Toronto shooting: 'Aspiring athlete' Julianna Kozis, 10, identified as victim
A 10-year-old "beautiful, aspiring athlete" has been identified as the second victim killed in Sunday's mass shooting in Toronto.
Julianna Kozis died after a gunman opened fire in the city's Greektown district. She was the youngest victim.
The second casualty, Reese Fallon, 18, an aspiring nurse, was out with friends when she was also shot and killed.
Alleged gunman Faisal Hussain, 29, died in a shootout with police. The attack injured 13 people, aged 17 to 59.
Father and daughter's 'unbreakable bond'
Julianna, from the Toronto suburb of Markham, was a competitive synchronised swimmer.
The Markham Synchro Club said in a statement they were "profoundly saddened" by her death.
Markham Mayor Frank Scarpitti said the city will lower flags in honour of her memory.
The young girl's father was reportedly among the injured in the shooting, but managed to rush to her hospital bedside on the night of the attack.
Mr Scarpitti said in a statement that "this heartbreaking story speaks to the unbreakable bond between a father and his daughter, and I salute the Toronto Paramedics, doctors and nurses who reportedly brought them together, showing incredible compassion and kindness in her final moments".
City councillor Jim Karygiannis, who is acquainted with Julianna's parents, told the BBC her "loving family" is devastated.
Who was the other fatality?
Reese Fallon had recently graduated from high school and was due to begin university.
She was involved in the youth wing of the federal Liberal party and was remembered as "smart, passionate and full of energy".

** ACTION ITEM A **
In the Toronto shooting article, substitute "swimmer" for "athlete" and give the part that opens with the words containing "Toronto shooting: 'Aspiring" and closes with "shooting in Toronto.".
** ACTION ITEM B **
According to the Toronto shooting article, how many people were injured in the attack?
** ACTION ITEM C **
Can you write the next part of the Toronto shooting article, picking up after its final sentence?

** EXTRACTED INFORMATION **
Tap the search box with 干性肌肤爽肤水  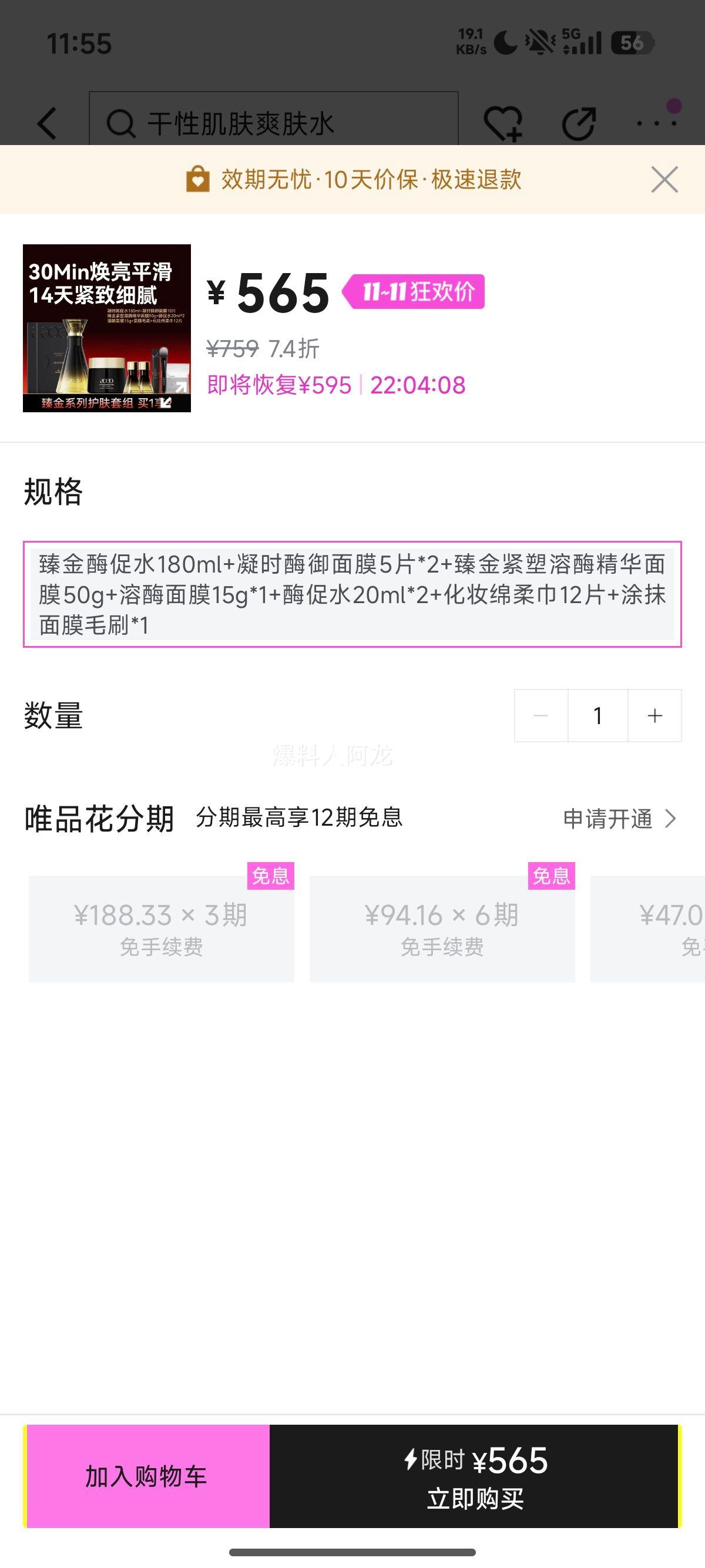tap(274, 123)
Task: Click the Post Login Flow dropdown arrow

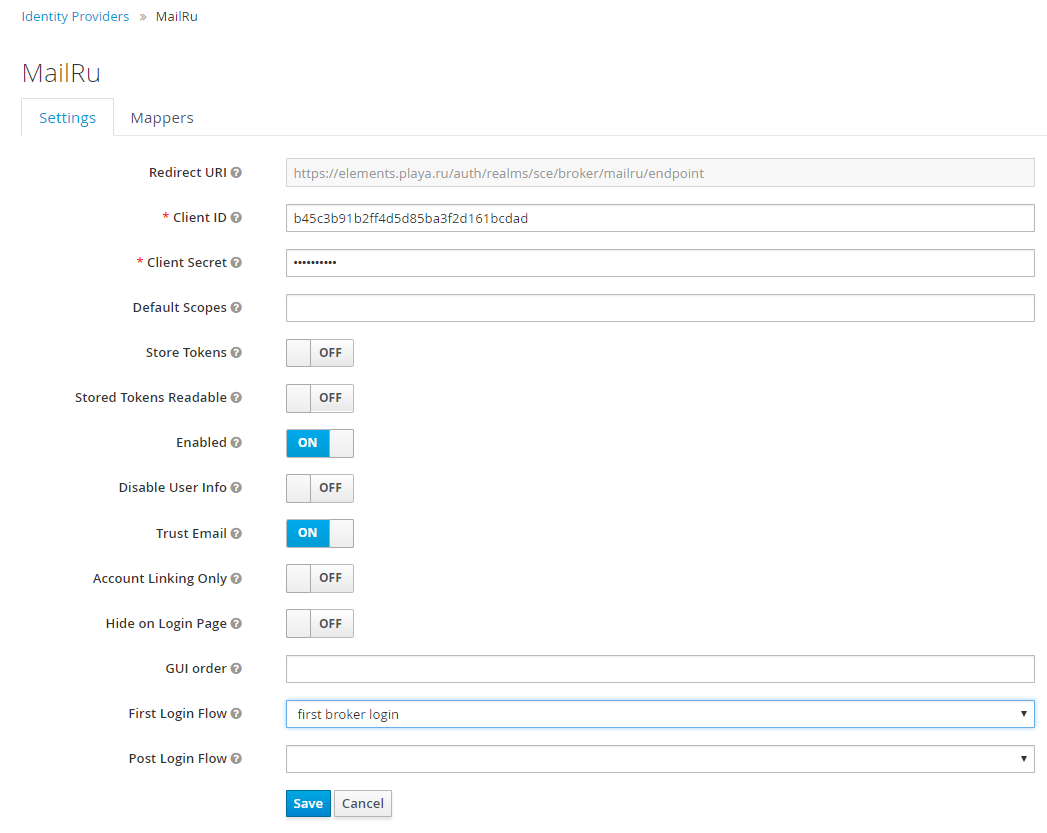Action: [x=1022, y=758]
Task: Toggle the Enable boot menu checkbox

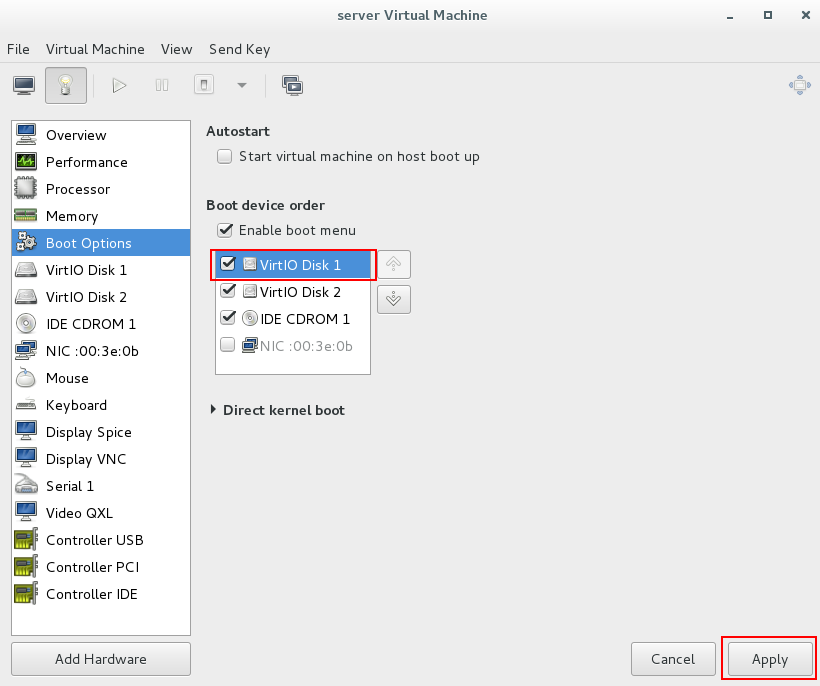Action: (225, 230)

---

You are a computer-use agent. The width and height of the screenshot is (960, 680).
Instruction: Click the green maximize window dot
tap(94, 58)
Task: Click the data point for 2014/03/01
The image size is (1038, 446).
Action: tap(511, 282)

...

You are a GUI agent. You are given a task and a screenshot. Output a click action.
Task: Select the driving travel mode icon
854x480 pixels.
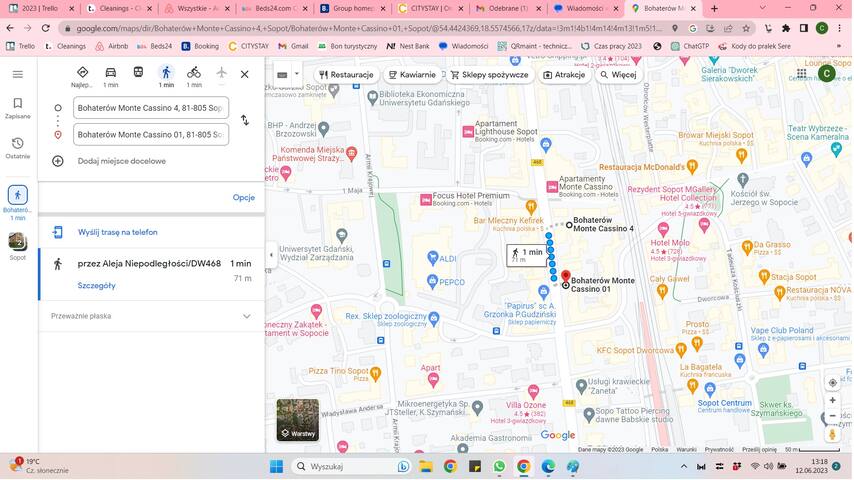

** ANSWER BOX A **
Toronto shooting: 'Aspiring swimmer' Julianna Kozis, 10, identified as victim
A 10-year-old "beautiful, aspiring swimmer" has been identified as the second victim killed in Sunday's mass shooting in Toronto.

** ANSWER BOX B **
13 people

** ANSWER BOX C **
In a statement, the Toronto District School Board said they were "heartbroken" by the news of her death.
The school board said she "was highly regarded by staff and loved by her friends".
Who was the gunman?
Hussain has been described by friends and neighbours as shy and quiet, a young man seen frequently walking through his Thorncliffe Park neighbourhood.
The Toronto man worked a retail job at a local grocery and pharmacy chain.
Aamir Sukhera, a friend of his, spoke to Canadian media on Monday night and described the suspect as someone who was "humble" and "kept to himself".
Resident Saira Ahmed told Reuters that the suspect rarely spoke with anyone when he was out in the community, which is about 4km (2.5 miles) north of where the attack took place.
His family released a statement in which they expressed their "deepest condolences" to the victims and their families for what they called "our son's horrific actions".
They said their son suffered from serious mental health challenges and had struggled with psychosis and depression most of his life, neither of which responded to treatment.
What was the motive?
Toronto police say it is too early in the investigation to speculate on a motive.
City police chief Mark Saunders said on Wednesday officials have found no evidence linking the attack to terrorism.
On Monday evening, police executed a search warrant on the apartment in a modest high-rise building that the suspect shared with his parents, and were seen carrying out boxes of evidence.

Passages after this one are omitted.